Help! My 7 year old son is always in trouble at school.
I'm at my wits end...my 7 year old is always in trouble at school. I feel like I've tried everything, we've taken stuff away, we do time outs, yelling (which does absolutely nothing). He is always fighting at school, he punches kids and hurts them because they did something to him. I can tell that many of these kids he wants to be friends with. So when they treat him badly he hurts them. I keep telling him that if they do something mean to him he should tell the teacher and let them deal with it. That never seems to happen. This has been going on for a couple of years, I want to help him. I understand that it is something that I'm doing or not doing, it's always the parents fault. I'm unsure of what to do, his teachers are understandably frustrated. How do dicipline him enough to get him to stop what he does at school? Any advice would be greatly aappreciated. Thanks



is it always your fault?
Maybe, maybe not. I didn't believe in the diagnosis Oppositional Defiance Disorder, until my own child was diagnosed with it.
I know that children need continuity, a schedule that is familiar, comfortable and a parent who means what they say, every single time they say it.
I have learned that kids NEED to be guided, and in our society, our generation (and each generation has it's parenting flops) we've induced a generation of me kids. Kids who think the world revolves around them, that other peoples feelings don't matter and that they have a choice, or a say, in what their life course will be.

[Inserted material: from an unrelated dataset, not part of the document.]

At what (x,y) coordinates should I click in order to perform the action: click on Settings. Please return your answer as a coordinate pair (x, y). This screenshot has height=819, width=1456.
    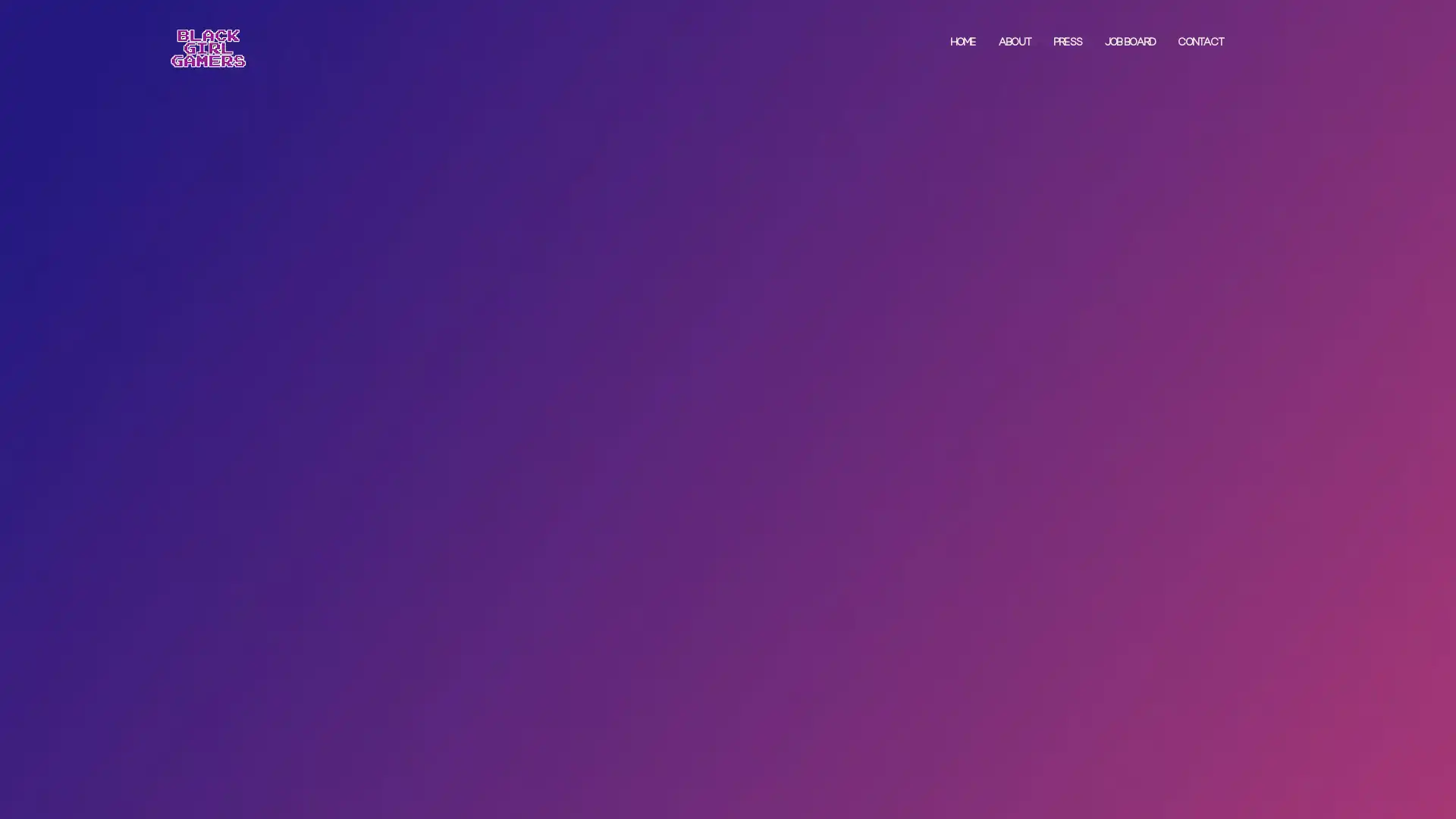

But do they 'really' have a say in what their life course will be? Yes and no, really as children they are at mercy to what our lives are. They live under us, not equal to us. It is not up to a child to decide whether or not this is appropriate discipline for this or that behavior. Rules need to be clearly defined and then strictly followed. Along with time, love, real time, like at least once a week, one to one time doing something you both enjoy and just enjoying it together, no school stuff etc. just building the respectful relationship together with each other. Learn to respect one another...
All of this is just my guess, my thoughts and really I do not REALLY know for sure. It is just what I feel.
And keep putting one foot in front of the other.
Good luck!
What is the most important behavior that your want your son to learn?